Outlawing them is the best way to go.

Please note that most characters and character classes in David's
analysis carry more than one label, and that in many if not most
such cases, all of the labels suggest outlawing.


>>There are a very small number of exceptions:
>>
>>EXCEPTION: the mapping could be quite useful, and there is no
>>    reason to exclude it on any of the grounds above.
>
>This is the category that would argue in favour of NFKC and against NFC.

Yes, or in favor of including it in the IDN-specific mapping
before the normalization step, or in delegating this to some
earlier process in the same way we have delegated the
ideographic fullstop to preprocessing.


>Below, I assume that you are proposing to do the following changes to
>nameprep:
>
>- Make NFC rather than NFKC the normalization function of nameprep

Yes.

>- Add NOT-USEFUL, FUNCT-SYMBOL, LEGACY, DEPRECATED, OBSCURE, INTERNAL
>to the set of DISALLOWED characters

Yes.

>- Add the EXCEPTION rules to the nameprep ruleset

Yes, add the relevant mappings to the mapping stage before
normalization.


>So the important categories are EXCEPTION (argue in favour of NFKC), 
>NOT-EQUIV (argue strongly in favour of NFC) and INCONSISTENT.

Yes. But the other categories are also important. They show
that NFKC maps around a lot of dubious, very rarely used, or
otherwise legacy characters. This means that NFKC does a lot
of work that isn't needed at all.

Changing from NFKC to NFC will simplify things, in particular
for standalone implementations that don't have access to
normalization data. The number of normalization mappings is
very significantly reduced. The number of pre-normalization
mappings is just slightly increased. The 'prohibited' data
is exactly the same.


>>I claim that there are few enough exceptions to show that NFKC
>>is not the right mapping to use: *if* some of these [EXCEPTION]
>>mappings are wanted, they should be handled as an additional step
>>to NFC normalisation (similar to the mapped-out characters).
>
>Here is the list I worry about.
>I have followed your recommendation on everything you regard as OBSCURE or 
>NOT-USEFUL.
>
>>    2011 NON-BREAKING HYPHEN                  [EXCEPTION]

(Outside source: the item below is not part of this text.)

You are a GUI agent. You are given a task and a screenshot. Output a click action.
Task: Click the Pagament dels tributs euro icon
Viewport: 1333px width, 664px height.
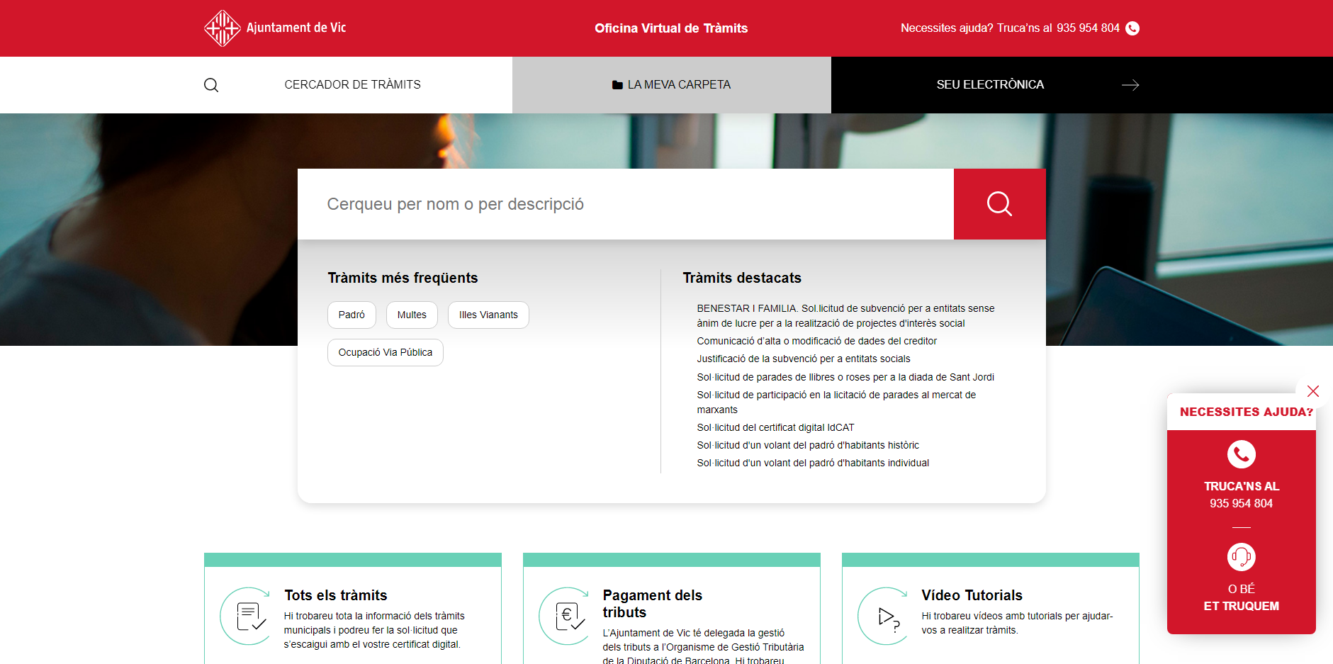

This is open for discussion. We could go either way.


>>  FF0D       FULLWIDTH HYPHEN-MINUS                [EXCEPTION]
>>  FF10..FF19 FULLWIDTH DIGIT ZERO..NINE            [EXCEPTION]
>>  FF21..FF3A FULLWIDTH LATIN CAPITAL LETTER A..Z   [EXCEPTION]

These have to be dealt with in case mapping anyway.
We can just directly map them to halfwidt lowercase.


>>  FF41..FF5A FULLWIDTH LATIN SMALL LETTER A..Z     [EXCEPTION]

Yes.


>>  FF65..FF9F Half-width Katakana             [EXCEPTION]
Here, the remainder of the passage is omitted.